"I don't know, I don't know. Maybe he is. It didn't say. It just said blinded," chattered Mrs. McGuire feverishly. "They get them home just as soon as they can when they're blinded. We were readin' about it only yesterday in the paper—how they did send 'em home right away. Oh, how little I thought that my son John would be one of 'em—my John!"

"But your John ain't the only one, Mis' McGuire. There's other Johns, too. Look at our Keith here."

"I know, I know."

"An' I wonder how he'll take this—about your John?"

"HE'LL know what it means," choked Mrs. McGuire.

"He sure will—an' he'll feel bad. I know that. He ain't hisself, anyway, these days."

"He ain't?" Mrs. McGuire asked the question abstractedly, her mind plainly on her own trouble; but Susan, intent on HER trouble, did not need even the question to spur her tongue.

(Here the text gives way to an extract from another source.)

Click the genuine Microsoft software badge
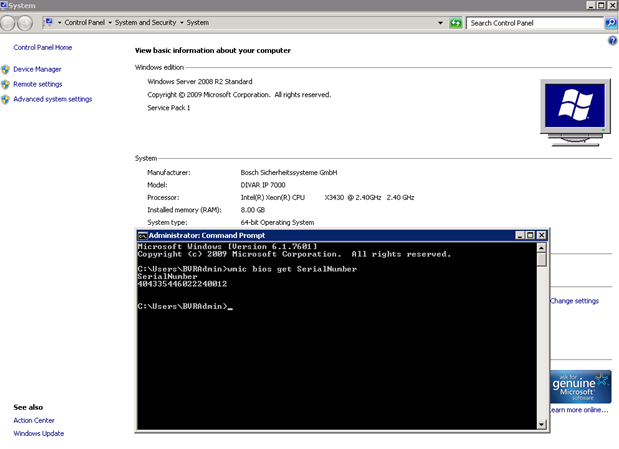Screen dimensions: 619x449 (581, 386)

"No, he ain't. Oh, he's brave an' cheerful. He's awful cheerful, even cheerfuler than he was a month ago. He's too cheerful, Mis' McGuire. There's somethin' back of it I don't like. He—"

But Mrs. McGuire was not listening. Wringing her hands she had sprung to her feet and was pacing the floor again, moaning: "Oh, what shall I do, what shall I do?" A minute later, only weeping afresh at Susan's every effort to comfort her, she stumbled out of the kitchen and hurried across the yard to her own door.

Watching her from the window, Susan drew a long sigh.